I happened to come across this reliability website that confims some other common problems that owners may experience. Presumably, the data is based on a large vehicle population. I'll be checking my Cannister Vent Contro Valve while I am replacing my intake manifold gaskets!

http://autos.msn.com/research/vip/Reliability.aspx?year=1998&make=Nissan&model=Altima&trimid=-1


----------



## Ryan's Altima (Aug 29, 2006)

Ive had a 98 and 00 altima and both had the same exact problems that were outlined on the msn reliability reports. I think that its a bit more than 10% not to mention I checked other cars for people and what was listed is what was wrong with the car in the past few years. I think if your buying used, thats a very good site to check.

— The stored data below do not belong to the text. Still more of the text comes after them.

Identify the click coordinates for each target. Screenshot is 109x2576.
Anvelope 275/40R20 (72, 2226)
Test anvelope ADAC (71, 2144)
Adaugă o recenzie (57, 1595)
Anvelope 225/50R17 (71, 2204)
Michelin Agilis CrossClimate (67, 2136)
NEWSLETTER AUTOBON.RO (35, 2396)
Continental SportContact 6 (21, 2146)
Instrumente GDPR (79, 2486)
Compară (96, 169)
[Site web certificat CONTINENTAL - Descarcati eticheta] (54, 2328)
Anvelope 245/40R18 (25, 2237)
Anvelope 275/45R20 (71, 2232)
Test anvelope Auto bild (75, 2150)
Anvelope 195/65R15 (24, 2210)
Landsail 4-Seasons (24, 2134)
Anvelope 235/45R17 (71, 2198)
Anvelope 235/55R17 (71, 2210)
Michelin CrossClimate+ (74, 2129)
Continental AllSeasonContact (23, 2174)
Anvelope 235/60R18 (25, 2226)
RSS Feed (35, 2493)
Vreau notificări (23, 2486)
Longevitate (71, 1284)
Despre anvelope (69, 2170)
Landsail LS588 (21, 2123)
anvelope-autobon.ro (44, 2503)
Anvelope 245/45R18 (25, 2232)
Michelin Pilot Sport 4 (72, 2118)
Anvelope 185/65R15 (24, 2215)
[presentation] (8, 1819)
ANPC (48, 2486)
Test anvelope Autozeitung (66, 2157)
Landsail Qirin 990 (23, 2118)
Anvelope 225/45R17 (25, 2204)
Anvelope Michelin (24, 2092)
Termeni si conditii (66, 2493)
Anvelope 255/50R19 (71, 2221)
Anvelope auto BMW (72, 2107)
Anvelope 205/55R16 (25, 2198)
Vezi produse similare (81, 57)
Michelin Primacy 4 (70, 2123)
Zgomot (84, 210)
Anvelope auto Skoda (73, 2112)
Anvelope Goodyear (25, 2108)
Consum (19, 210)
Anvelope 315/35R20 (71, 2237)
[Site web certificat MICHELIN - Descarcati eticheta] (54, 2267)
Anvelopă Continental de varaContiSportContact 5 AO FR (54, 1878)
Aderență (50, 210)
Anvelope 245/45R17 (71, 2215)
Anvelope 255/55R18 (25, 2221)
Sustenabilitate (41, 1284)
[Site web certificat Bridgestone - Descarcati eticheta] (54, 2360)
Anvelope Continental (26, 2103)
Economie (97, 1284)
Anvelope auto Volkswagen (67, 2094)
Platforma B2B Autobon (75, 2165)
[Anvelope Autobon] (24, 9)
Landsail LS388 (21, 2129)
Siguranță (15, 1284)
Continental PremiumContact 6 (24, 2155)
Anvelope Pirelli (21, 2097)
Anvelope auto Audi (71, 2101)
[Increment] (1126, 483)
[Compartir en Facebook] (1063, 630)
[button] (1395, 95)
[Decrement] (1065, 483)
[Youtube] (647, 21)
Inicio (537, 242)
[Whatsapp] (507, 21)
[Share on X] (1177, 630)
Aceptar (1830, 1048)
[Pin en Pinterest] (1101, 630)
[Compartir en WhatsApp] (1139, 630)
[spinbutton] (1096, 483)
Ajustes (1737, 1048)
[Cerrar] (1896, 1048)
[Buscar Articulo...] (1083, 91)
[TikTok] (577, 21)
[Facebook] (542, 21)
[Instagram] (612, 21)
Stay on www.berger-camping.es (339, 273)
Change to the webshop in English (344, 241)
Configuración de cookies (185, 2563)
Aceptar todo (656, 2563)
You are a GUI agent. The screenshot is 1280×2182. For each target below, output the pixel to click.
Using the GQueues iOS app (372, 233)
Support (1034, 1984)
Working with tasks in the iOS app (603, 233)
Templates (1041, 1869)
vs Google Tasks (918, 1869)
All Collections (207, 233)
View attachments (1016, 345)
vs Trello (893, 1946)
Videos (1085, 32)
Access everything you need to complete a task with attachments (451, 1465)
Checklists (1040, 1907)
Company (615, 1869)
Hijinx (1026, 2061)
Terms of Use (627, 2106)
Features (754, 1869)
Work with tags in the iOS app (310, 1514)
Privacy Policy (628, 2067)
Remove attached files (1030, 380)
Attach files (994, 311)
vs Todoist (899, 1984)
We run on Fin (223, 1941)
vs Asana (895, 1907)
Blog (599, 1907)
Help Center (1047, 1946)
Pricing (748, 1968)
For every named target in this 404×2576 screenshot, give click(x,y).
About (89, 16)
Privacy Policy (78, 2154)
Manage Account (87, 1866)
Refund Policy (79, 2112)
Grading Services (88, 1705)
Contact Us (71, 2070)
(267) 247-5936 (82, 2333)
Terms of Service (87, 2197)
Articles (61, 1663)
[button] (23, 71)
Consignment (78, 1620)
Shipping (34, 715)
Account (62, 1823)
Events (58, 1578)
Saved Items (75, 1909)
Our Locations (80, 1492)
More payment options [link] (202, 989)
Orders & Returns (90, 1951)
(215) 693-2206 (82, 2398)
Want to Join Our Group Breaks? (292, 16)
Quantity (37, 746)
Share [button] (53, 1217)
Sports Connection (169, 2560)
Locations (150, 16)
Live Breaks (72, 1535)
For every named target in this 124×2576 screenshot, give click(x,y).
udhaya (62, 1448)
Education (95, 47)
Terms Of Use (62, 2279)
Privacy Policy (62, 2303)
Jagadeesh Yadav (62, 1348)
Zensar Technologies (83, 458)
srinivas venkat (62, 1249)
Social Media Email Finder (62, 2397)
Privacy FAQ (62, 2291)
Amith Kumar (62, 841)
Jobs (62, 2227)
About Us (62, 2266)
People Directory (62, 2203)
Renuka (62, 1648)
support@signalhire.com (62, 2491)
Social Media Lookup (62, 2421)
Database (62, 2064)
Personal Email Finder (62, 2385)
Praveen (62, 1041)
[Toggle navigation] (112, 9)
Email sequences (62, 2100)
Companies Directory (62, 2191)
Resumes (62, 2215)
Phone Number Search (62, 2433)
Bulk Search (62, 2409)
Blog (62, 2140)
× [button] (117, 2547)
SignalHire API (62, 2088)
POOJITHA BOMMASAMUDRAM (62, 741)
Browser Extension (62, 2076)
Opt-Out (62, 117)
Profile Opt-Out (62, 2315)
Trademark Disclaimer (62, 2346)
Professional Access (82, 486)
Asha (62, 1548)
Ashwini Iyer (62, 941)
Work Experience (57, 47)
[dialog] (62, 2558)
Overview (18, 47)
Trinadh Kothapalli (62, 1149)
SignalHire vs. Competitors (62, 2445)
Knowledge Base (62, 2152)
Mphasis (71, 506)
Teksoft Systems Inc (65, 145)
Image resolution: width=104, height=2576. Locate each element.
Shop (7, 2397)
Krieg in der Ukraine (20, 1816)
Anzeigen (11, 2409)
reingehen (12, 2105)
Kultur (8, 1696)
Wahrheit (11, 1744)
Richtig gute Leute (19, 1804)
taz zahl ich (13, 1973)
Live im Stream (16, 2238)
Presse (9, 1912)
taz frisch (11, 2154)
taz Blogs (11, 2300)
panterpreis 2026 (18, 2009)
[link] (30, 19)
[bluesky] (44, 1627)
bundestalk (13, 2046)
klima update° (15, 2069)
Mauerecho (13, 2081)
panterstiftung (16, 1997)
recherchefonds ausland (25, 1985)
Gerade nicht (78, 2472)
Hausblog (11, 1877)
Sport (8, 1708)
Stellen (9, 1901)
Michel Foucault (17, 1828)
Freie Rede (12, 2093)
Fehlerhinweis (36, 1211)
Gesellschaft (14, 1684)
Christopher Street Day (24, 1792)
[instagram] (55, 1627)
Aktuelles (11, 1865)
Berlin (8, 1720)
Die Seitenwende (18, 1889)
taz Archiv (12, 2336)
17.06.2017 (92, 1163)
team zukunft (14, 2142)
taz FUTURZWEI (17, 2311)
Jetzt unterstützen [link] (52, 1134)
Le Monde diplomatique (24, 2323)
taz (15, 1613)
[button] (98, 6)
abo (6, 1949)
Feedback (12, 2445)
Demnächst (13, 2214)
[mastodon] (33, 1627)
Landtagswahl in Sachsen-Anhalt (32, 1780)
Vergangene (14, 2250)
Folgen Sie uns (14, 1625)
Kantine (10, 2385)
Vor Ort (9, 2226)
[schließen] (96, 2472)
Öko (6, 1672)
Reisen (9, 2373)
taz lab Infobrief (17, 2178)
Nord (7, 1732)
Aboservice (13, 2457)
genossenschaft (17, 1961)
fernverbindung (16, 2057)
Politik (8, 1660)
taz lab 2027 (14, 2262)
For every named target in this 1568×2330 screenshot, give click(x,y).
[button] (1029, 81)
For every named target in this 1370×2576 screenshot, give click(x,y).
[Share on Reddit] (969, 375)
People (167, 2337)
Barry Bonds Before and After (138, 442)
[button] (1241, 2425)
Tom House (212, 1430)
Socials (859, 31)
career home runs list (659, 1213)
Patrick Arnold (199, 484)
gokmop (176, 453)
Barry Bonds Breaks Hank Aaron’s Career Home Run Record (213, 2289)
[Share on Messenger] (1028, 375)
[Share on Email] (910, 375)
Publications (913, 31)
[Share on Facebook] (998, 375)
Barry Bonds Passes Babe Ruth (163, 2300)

But.... you have to remember that they add problems over time, so you might pick up a car the site says has no problems and in 3-5 years it will be listing 5.


----------



## Ryan's Altima (Aug 29, 2006)

Sorry I misread, and that is true, out of the 3 or so problems listed, ive only had 2. As with most cars ive checked that against. Usually unless you get a real lemon you wont get everything that is listed. Non the less, Nissan in my opinion puts out the highest quality vehicles for the money. yotas and das might have less problems but you pay extra for the car in the first place.


----------